6A proposito, quando hai deciso di diventare attore?

<<Credo che il piacere di “recitare in pubblico” abbia sempre accompagnato la mia vita , sin da quando a 10 anni suonavo il pianoforte di fronte a parenti e amici.
<<La prima volta però che ho capito che sarei diventato un attore fu alla prima audizione per entrare in un laboratorio teatrale. Il provino consisteva in una improvvisazione guidata. “Allora Giuseppe, ora fai finta che…”. Beh, quel “fai finta che” mi ha dato una carica potente che non avevo mai conosciuto prima. La mia immaginazione si è sentita libera e si è scatenata. Mi ha dato le ali per poter volare ed emozionare chi mi guardava. Non esito a dire che mi ha reso per la prima volta in vita mia, libero!
Da quel giorno, non ho mai smesso, ed ogni volta che mi ritrovo su un set, ad un provino, su di un palcoscenico, quell’ incredibile mix di sensazioni che solo la recitazione mi sa dare si ripete con la stessa intensità di quel primo provino, e mi fa sentire felice, appagato>>.

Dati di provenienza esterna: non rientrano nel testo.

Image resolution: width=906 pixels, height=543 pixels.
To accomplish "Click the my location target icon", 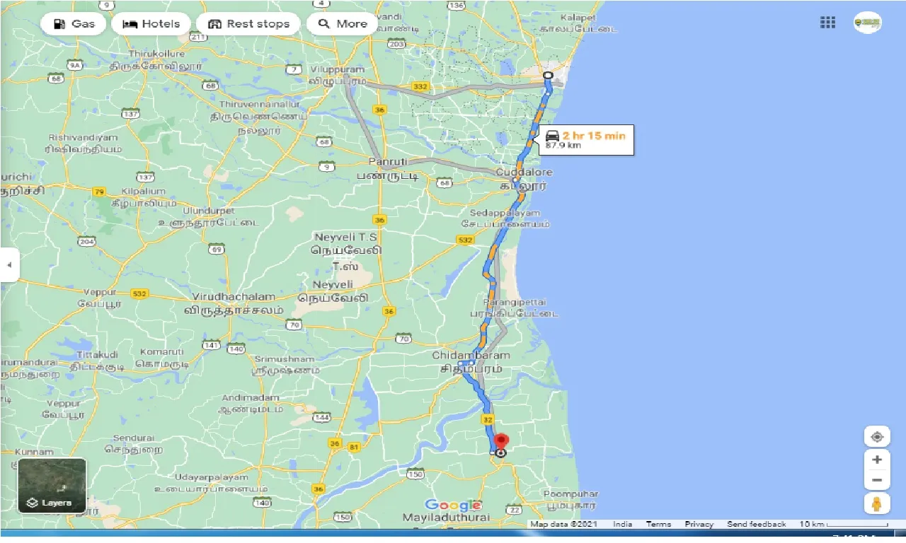I will pyautogui.click(x=877, y=436).
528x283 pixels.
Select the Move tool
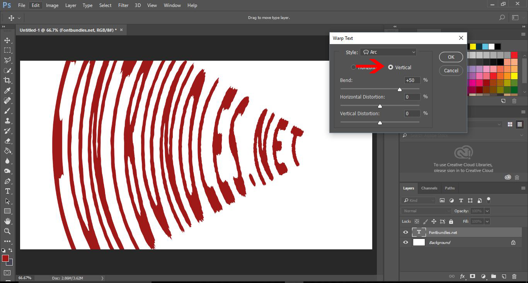click(7, 40)
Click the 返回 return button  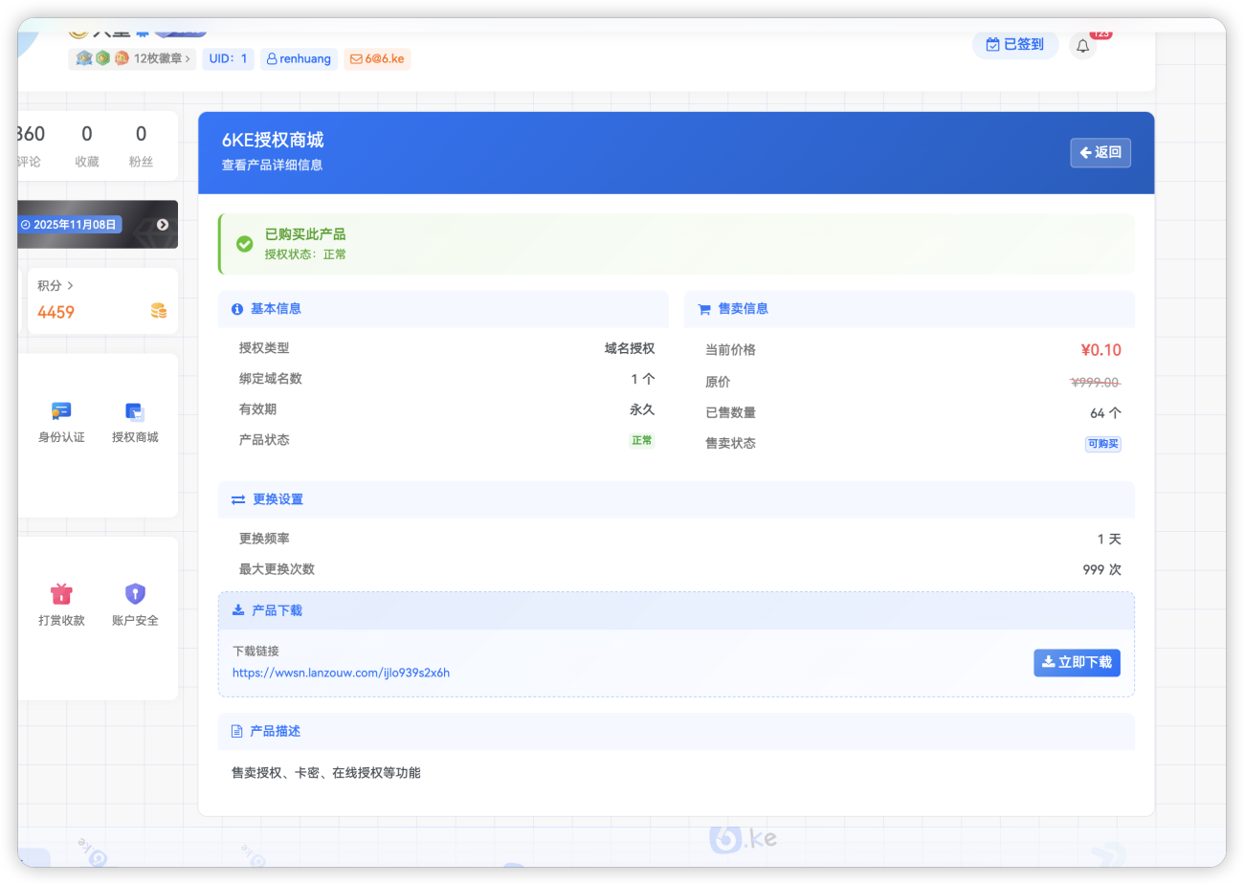click(1100, 152)

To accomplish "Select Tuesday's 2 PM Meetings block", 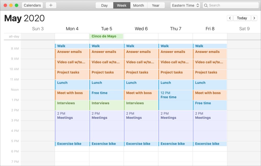I will point(107,126).
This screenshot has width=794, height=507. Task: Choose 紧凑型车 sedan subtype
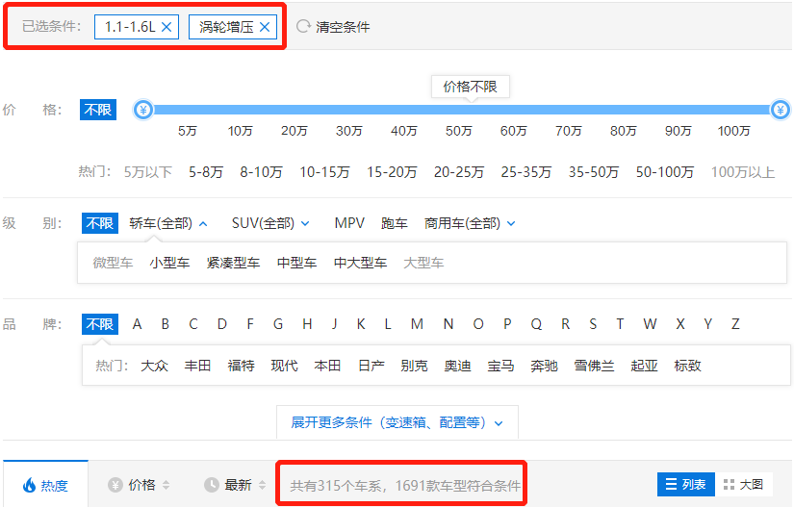(x=233, y=263)
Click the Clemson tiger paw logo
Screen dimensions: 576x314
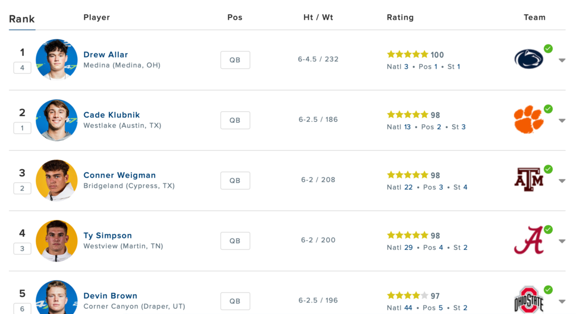click(528, 120)
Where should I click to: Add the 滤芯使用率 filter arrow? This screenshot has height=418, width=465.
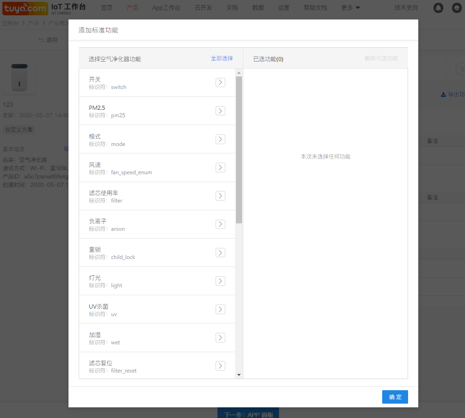click(220, 196)
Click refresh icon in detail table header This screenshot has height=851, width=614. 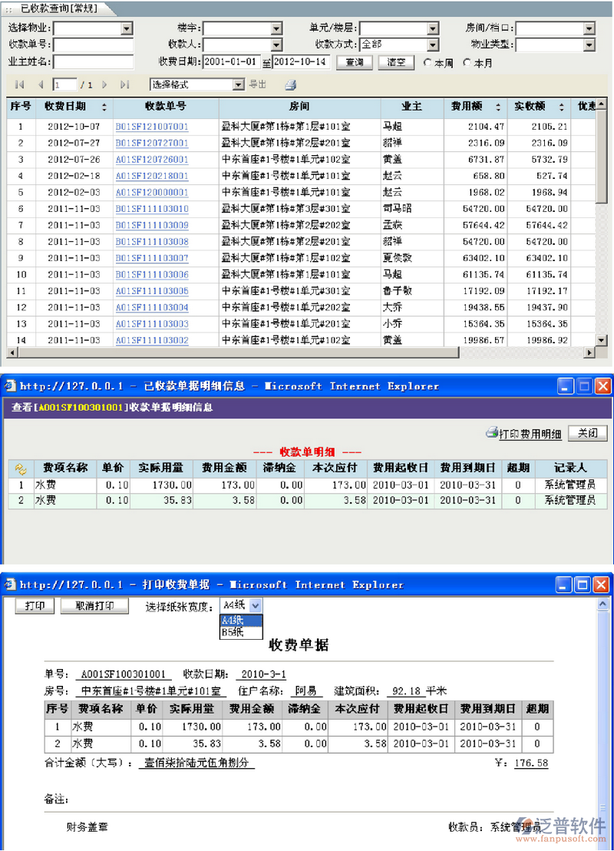pyautogui.click(x=21, y=468)
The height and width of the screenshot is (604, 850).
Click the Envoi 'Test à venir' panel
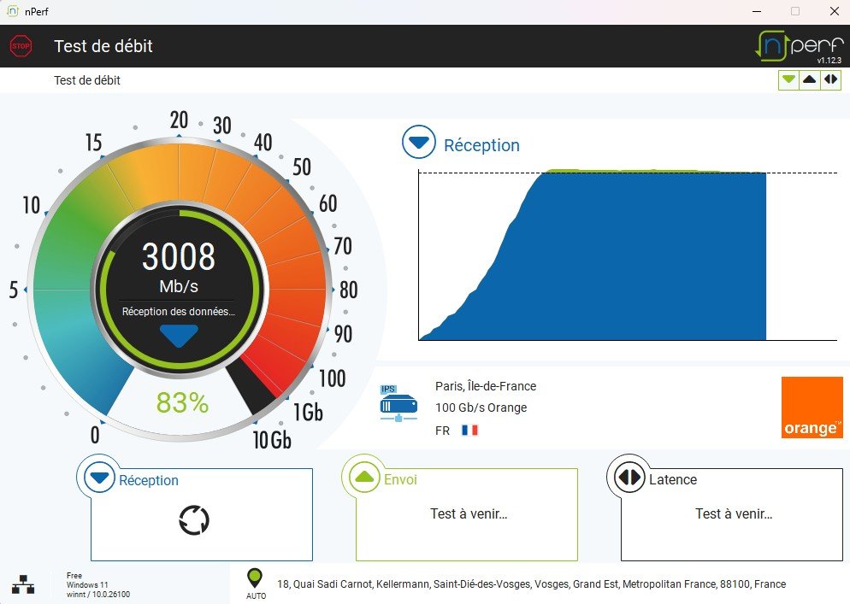(x=468, y=514)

Ho letto che hai iniziato presto anche a suonare il pianoforte…

<<Ho studiato musica per parecchi anni, passando dalla classica al Jazz. La prima cosa che ho comprato nel mio nuovo appartamento a Los Angeles, dopo il letto, è stato un pianoforte elettrico. Suonare per me è vitale. Scrivo canzoni e adoro cantare. Ma la musica non mi dà le emozioni forti e profonde che provo recitando in palcoscenico>>.

Quali sono i tuoi progetti prossimi?

<<Il più importante è di poter restare qui ancora per diverso tempo, perché so che sto imparando molto. Il permesso di soggiorno che ho ricevuto arrivando, scade tra un anno. Sto cercando di poter avere la Green Card, una autorizzazione che mi consentirebbe di risiedere negli Stati per un periodo di tempo illimitato. Cerco di fare di tutto perché questo accada. Gestisco ogni giorno decine e decine di e-mail che ricevo su progetti in corso e audizioni. Vado a lezione da Ivana una volta a settimana. Preparo le scene con i miei vari partners che di volta in volta mi vengono assegnati. Seguo le direttive del mio manager riguardo workshops a cui sarebbe meglio che partecipassi, in modo da conoscere il numero più alto di casting directors che contano. A breve, “Avoy” il mio ultimo cortometraggio, per la regia di Pedro Duran, parteciperà a vari festival internazionali, e dedico del tempo per sfruttare anche questa opportunità per il mio scopo. Sto inoltre scrivendo, una sceneggiatura con un altro giovane regista con cui ho già collaborato. Insomma, voglio dimostrare alle autorità americane che sono attivo, lavoro, merito fiducia>>.